Genius or destroyer?: OpenAI founder Sam Altman

Genius or destroyer?: OpenAI founder Sam Altman

Amid the carnage on London’s stock markets, two companies stand out for bucking the trend. Why? The short answer is artificial intelligence (AI). 

Online data pioneer and publisher Relx has quietly climbed into the FTSE top ten and is now valued at a stonking £54 billion following a 33 per cent jump in its shares this year. 

And Gateshead-based small business software outfit Sage is up 52 per cent and worth £12 billion as it surges up the FTSE 100.

Both companies are early adopters of artificial intelligence, a technology first nurtured in Britain at DeepMind, and swallowed by Google owner Alphabet where it is a growth engine.

Generative AI, developed by OpenAI’s founding genius, the now famous 38-year-old Sam Altman, is technology which can create high quality images, text and code which matches human endeavour.

OpenAI staff had sent a letter to their company’s board, warning of the discovery of a potentially dangerous, powerful new algorithm. This contributed to Altman’s rancorous departure, now reversed.

Generative AI, which includes ChatGPT created by OpenAI, is far from infallible. This is why the UK’s Relx tested it to death before applying it to its legal, scientific and medical data repositories.

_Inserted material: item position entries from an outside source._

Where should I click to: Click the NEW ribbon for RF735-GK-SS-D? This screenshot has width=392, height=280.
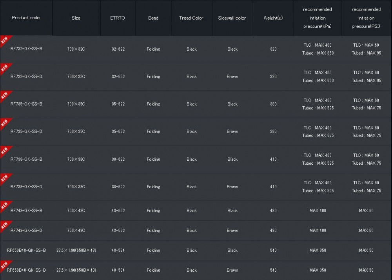coord(4,123)
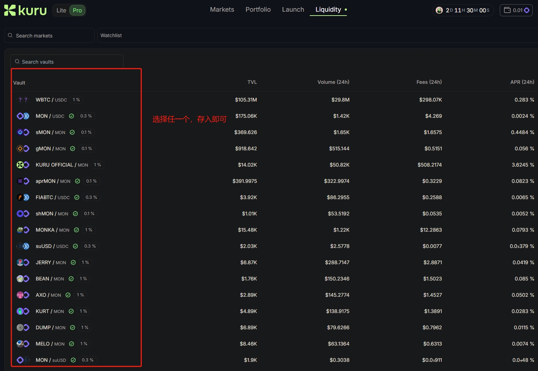Click the Search vaults field
This screenshot has width=538, height=371.
point(67,62)
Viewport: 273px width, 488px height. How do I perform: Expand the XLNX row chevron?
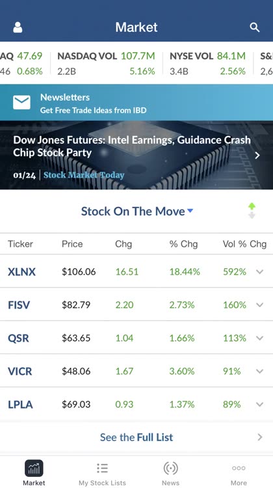(259, 272)
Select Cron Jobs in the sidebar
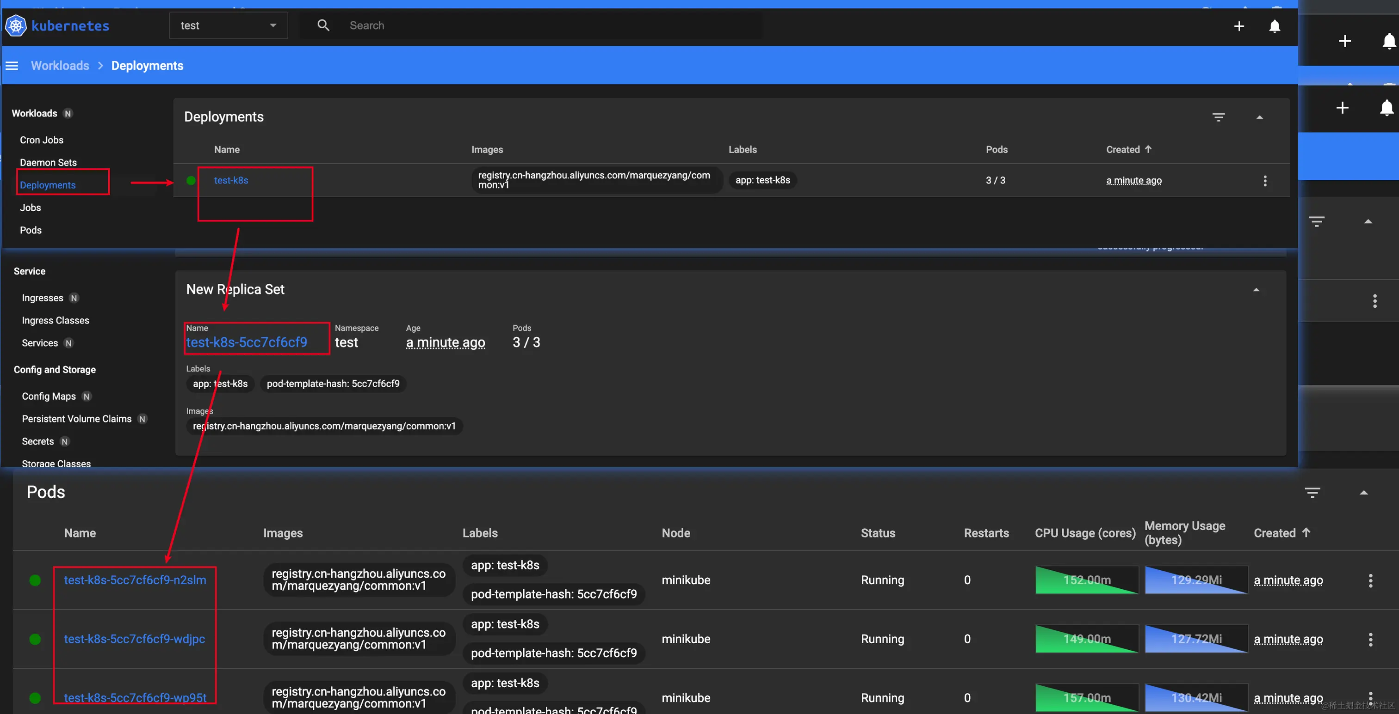Viewport: 1399px width, 714px height. [x=42, y=140]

In the United States, the world’s most litigious society, the minor accidents of everyday life can yield big money. Last May, airline passenger Robert Mata called his lawyers after being hit by a serving trolley aboard an Avianca flight from Colombia to New York.

Avianca asked a Manhattan judge to throw out the lawsuit. Mata’s legal advisers then cited half a dozen cases – involving airlines including Delta and China Southern – where damages were said to have been paid. But Avianca’s counsel nor judge could verify any of them.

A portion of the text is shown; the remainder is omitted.